About Angela
I trained and worked as a jeweller in the UK in the early 1970’s and then travelled.
My first job abroad was in the wardrobe department of National Arts Centre in Ottawa. It was my first encounter with millinery. I was enthralled, but my permit required me to work as a jeweller so millinery had to take second place until back in the UK. Then by chance I was told about Rose Cory, the late Queen Mother’s milliner. Her millinery classes are world renowned. I was already on their Crafts Index as a jeweller and Southern Arts supported me with a grant to expand my skills and study with Rose.

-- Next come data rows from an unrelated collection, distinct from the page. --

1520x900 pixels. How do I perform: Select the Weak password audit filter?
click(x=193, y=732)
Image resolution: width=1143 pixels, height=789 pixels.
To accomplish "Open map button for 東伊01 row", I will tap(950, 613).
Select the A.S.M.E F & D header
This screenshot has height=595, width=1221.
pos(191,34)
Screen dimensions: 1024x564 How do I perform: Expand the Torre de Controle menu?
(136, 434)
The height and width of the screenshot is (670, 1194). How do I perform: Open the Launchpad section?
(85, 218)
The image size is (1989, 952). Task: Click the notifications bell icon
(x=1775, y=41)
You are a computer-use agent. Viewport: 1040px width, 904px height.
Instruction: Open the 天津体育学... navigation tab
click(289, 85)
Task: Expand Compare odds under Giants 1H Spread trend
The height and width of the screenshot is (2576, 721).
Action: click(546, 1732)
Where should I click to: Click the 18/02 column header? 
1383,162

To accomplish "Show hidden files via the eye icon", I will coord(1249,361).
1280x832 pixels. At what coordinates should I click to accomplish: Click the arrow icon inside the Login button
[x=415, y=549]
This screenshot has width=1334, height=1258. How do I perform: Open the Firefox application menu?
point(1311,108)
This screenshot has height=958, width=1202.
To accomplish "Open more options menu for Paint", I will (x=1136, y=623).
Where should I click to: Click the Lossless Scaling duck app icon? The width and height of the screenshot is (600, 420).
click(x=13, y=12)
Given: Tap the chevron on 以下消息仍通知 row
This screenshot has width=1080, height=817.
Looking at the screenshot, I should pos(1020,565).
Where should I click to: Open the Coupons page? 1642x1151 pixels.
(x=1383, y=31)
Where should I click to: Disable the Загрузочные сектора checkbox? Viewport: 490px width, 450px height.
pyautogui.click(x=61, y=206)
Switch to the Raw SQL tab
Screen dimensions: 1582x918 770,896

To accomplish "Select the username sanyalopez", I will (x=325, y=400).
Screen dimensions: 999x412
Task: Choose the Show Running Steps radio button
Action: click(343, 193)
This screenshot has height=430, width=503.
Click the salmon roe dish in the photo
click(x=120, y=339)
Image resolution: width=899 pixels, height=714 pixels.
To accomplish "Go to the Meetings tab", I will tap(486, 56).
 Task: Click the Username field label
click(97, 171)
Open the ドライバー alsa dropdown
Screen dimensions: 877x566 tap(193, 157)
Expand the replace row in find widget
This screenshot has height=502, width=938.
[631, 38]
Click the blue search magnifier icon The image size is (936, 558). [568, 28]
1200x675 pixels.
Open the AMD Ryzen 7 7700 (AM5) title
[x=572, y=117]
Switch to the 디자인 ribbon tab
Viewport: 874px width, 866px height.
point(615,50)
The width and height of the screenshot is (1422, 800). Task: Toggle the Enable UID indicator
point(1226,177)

Later, while working as a couture milliner in the early 1990s, I first began to hear phrases on the news – ‘global warming’, ‘biodiversity loss’, ‘pollution’. My curiosity led me to Open University science courses. I wanted to do more than just hear about these topics. Eventually I was offered a full-time place at Southampton University to study for an MSci in Oceanography and Marine Biology. Eight years later I emerged. My studies had included the taxonomy of a group of deep sea worms at the Natural History Museum and a PhD that assessed the extent of human activities in the deep North East Atlantic. Later my research included regulations governing deep sea fisheries, indicators for healthy seas and marine protected areas in areas beyond national jurisdiction.
I am now retired. The breath-taking richness of life in the ocean, which is still largely undiscovered and the impacts and extent of our actions there still haunt me. The use of needle and thread is one of my ways of talking about these concerns.
I hope my work will provoke your thoughts for the ocean.